LeeAnn Hujanen went through a dramatic turn of events that led to her PKD diagnosis on April 11, 2013. Adopted as a child, LeeAnn was unsure of her biological medical history, and didn’t know PKD ran in her biological family. In 1999, while she was pregnant with her oldest daughter, the ultrasound tech noticed spots on her kidney. Her obstetrician said not to worry about it, and that they would keep an eye on it. So LeeAnn put the kidney spots out of her mind.
Then about three years ago, LeeAnn was in a bad car accident. Stopped at a stoplight, an SUV going 65 miles per hour ran into the back of LeeAnn’s car. Amazingly, she was able to kick the door of her car open and squeeze out of it. The first responder on the scene surveyed the damage and told her she was lucky to walk away from the accident. She suffered from whiplash bruising and minor cuts and scrapes, but she had her life.
Not long after the accident, LeeAnn started noticing back pain. Attributing it to the crash, she went to the doctor’s office, where they recommended an MRI to test for nerve damage.
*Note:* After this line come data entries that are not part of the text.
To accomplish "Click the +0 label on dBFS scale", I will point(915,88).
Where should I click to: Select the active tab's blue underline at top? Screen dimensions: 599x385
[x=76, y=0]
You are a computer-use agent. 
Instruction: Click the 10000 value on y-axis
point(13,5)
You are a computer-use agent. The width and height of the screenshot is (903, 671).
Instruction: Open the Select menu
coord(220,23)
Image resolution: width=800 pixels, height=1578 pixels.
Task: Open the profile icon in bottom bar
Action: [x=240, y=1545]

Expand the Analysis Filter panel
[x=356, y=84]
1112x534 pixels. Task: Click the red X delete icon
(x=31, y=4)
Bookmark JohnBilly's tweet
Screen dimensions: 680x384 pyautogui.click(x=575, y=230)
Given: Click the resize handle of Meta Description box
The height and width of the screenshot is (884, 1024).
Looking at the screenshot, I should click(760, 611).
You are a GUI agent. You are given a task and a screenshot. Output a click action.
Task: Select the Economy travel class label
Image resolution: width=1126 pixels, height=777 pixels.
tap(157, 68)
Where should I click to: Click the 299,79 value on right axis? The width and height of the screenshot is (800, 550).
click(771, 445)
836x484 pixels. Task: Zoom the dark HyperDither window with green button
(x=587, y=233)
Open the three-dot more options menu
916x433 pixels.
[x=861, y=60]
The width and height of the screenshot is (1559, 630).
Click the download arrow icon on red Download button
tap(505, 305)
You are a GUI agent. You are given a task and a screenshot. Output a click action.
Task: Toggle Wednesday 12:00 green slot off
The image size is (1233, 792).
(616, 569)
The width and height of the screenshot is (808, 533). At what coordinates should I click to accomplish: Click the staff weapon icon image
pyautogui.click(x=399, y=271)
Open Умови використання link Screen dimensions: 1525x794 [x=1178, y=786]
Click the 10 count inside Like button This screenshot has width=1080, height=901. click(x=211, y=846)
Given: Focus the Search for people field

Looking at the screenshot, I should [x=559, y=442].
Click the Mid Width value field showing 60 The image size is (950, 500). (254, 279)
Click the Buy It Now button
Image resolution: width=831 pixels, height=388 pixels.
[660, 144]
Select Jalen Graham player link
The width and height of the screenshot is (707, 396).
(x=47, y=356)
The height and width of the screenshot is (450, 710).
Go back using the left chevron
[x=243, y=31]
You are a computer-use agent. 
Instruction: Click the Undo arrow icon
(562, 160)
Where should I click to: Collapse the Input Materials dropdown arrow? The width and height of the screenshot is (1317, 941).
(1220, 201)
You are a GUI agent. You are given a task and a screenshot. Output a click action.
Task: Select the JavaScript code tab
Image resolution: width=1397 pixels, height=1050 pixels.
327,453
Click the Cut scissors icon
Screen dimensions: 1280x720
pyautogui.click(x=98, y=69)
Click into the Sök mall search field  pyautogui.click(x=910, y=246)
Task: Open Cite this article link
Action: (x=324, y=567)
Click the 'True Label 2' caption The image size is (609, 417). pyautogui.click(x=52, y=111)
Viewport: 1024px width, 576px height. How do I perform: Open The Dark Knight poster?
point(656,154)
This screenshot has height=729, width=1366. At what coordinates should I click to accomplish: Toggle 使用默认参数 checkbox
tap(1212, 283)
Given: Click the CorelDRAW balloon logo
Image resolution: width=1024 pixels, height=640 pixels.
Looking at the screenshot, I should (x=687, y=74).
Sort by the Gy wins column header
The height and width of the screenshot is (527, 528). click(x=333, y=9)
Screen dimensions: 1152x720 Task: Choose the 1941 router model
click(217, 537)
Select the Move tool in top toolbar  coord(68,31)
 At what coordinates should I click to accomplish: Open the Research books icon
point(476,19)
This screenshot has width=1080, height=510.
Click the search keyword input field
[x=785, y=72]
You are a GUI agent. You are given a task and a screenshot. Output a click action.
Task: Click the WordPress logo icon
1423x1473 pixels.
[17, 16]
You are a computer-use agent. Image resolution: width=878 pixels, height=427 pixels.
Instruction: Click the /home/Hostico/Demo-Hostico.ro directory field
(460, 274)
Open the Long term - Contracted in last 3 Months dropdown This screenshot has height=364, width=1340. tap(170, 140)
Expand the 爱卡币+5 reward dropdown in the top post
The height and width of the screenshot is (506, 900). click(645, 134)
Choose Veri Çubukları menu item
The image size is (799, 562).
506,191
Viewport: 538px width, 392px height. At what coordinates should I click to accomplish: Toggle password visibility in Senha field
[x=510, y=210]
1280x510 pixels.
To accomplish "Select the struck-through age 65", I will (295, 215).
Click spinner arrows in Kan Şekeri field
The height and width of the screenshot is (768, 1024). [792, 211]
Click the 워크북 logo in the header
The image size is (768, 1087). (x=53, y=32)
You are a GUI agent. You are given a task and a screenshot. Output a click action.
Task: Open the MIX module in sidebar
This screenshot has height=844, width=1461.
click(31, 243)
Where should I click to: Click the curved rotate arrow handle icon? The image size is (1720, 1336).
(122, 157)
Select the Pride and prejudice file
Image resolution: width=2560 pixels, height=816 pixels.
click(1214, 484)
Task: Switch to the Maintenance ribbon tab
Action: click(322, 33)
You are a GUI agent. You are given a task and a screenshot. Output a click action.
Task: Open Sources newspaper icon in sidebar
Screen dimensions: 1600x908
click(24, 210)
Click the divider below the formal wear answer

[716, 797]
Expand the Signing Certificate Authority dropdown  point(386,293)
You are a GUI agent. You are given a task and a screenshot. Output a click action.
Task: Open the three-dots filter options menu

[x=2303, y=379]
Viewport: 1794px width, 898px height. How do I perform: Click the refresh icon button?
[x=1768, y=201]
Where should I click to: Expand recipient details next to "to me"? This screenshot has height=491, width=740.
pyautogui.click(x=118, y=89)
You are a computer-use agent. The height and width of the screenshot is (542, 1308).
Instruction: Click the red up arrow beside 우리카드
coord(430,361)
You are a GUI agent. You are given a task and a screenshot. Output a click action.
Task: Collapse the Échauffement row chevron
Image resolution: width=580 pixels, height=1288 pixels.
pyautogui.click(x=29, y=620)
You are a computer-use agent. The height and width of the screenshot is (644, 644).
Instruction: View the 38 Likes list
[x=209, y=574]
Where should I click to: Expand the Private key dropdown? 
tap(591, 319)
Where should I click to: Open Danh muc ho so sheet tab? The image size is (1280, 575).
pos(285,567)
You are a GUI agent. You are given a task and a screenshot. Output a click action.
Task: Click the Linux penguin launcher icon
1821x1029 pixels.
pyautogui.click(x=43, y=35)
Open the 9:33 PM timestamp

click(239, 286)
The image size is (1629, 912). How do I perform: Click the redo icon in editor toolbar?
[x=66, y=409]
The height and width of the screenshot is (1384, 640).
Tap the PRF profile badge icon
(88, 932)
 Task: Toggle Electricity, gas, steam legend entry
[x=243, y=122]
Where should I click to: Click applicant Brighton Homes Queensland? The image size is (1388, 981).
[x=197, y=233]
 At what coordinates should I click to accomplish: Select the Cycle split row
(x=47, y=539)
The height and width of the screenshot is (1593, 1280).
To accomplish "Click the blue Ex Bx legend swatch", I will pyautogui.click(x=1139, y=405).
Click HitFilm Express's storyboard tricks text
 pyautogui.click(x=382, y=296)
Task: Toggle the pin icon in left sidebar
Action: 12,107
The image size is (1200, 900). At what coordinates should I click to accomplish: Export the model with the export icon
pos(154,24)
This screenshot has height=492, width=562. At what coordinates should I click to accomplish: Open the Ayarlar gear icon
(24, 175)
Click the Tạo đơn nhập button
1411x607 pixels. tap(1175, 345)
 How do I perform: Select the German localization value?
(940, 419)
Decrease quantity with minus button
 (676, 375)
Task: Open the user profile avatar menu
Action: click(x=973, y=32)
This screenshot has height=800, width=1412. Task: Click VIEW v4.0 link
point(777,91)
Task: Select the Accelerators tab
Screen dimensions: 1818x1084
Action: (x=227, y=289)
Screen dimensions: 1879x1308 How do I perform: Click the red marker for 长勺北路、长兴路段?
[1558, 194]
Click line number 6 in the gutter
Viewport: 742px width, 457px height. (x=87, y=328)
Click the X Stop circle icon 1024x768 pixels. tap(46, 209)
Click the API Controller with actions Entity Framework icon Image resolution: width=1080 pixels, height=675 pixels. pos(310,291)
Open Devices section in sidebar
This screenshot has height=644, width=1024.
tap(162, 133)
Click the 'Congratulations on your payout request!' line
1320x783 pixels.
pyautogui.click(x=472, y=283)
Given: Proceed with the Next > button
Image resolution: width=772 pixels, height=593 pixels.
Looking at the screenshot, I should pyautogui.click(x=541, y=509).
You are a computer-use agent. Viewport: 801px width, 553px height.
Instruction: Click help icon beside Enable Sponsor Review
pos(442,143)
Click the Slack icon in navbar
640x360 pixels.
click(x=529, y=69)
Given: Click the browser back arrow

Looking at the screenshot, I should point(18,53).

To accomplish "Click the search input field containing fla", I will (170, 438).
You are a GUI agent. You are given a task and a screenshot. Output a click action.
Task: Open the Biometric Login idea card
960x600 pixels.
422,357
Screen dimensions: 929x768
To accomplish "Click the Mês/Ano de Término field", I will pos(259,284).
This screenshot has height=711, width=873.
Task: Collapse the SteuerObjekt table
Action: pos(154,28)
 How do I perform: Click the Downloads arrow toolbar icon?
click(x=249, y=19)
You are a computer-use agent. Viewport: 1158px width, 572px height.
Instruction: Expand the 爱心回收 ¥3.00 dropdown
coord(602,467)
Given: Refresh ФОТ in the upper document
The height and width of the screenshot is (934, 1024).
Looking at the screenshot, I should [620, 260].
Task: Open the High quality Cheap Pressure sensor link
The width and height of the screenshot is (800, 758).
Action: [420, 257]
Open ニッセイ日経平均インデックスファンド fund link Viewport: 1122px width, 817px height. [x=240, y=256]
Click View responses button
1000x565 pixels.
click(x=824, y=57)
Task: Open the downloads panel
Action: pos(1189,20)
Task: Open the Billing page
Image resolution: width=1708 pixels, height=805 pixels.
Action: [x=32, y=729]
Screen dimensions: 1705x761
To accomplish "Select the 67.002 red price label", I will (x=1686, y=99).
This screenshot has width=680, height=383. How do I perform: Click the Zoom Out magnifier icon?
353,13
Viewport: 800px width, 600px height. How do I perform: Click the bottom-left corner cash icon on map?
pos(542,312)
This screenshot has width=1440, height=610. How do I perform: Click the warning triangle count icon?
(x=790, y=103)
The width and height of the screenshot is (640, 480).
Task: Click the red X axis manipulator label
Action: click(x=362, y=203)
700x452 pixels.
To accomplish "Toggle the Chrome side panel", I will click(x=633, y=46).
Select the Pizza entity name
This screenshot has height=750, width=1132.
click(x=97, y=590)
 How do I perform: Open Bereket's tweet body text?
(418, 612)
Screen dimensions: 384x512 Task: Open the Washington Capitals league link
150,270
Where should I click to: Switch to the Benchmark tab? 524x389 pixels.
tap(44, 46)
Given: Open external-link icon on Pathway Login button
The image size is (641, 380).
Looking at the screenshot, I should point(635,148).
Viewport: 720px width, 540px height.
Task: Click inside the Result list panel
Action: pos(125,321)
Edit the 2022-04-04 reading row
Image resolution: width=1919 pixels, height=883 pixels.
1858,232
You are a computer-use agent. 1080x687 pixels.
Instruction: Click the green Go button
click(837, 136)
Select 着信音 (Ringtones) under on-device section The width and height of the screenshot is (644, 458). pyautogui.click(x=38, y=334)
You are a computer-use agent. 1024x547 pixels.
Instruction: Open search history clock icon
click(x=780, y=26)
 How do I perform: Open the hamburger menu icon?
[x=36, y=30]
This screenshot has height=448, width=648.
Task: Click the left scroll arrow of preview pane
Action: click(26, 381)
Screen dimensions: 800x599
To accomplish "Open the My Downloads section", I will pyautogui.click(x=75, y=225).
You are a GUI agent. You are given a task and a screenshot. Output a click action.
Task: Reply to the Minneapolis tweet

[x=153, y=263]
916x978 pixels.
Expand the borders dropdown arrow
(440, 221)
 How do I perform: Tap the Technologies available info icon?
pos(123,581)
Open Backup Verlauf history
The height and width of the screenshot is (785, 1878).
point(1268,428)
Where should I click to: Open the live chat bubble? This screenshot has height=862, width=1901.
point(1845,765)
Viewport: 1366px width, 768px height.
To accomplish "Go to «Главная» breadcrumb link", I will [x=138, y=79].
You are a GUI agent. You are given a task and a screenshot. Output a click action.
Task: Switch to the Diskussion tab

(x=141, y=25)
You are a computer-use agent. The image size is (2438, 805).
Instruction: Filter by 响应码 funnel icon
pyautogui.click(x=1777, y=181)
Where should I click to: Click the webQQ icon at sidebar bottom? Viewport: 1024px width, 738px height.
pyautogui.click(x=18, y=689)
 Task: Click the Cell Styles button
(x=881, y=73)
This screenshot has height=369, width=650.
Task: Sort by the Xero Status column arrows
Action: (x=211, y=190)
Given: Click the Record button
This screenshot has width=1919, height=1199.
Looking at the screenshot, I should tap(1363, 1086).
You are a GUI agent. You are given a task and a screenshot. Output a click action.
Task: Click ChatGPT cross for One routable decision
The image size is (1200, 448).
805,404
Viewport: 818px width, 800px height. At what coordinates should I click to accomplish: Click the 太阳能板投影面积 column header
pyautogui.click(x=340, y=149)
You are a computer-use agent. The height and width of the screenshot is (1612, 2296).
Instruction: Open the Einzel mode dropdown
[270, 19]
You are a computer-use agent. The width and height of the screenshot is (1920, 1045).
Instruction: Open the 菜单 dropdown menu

The tests results showed something very unexpected: polycystic kidney disease (PKD). “I was attributing the back pain to the crash, not even thinking about the spots they found on my kidneys so long ago,” LeeAnn said.
After the initial shock of the diagnosis, LeeAnn asked the doctor what she should do. After learning there was no cure, she was told to quit smoking, reduce the sodium in her diet and take painkillers. Unsatisfied, LeeAnn set up an additional appointment at the University of Minnesota Medical Institute. “I wanted a doctor who would take an active role in helping me get better,” she said. In addition to searching for a supportive doctor, she also started reading everything she could about PKD. That is how she came across the PKD Foundation and pkdcure.org, where she was able to read more about the disease and its effects.
The hardest part of PKD is the pain, LeeAnn says. The pain—which she describes as similar to passing kidney stones—can drop her to her knees. Although that pain makes it hard to get out of bed sometimes, LeeAnn powers through it. A nursing assistant with two jobs and a mother of three, LeeAnn has a full plate. During the work day, she helps care for patients with various medical needs. Outside of work she enjoys spending time with her kids and gardening. She does not let the pain keep her from doing the things she loves.
Sharing her story and raising awareness about the disease is key for LeeAnn.
“If my story can help somebody else get diagnosed, or help them learn to live with the disease, I want to share it,” she said.
LeeAnn’s hope for the future is that there will be medication for PKD, so patients will not be so reliant on painkillers. “The more we discover about this disease, the better off society will be as a whole.”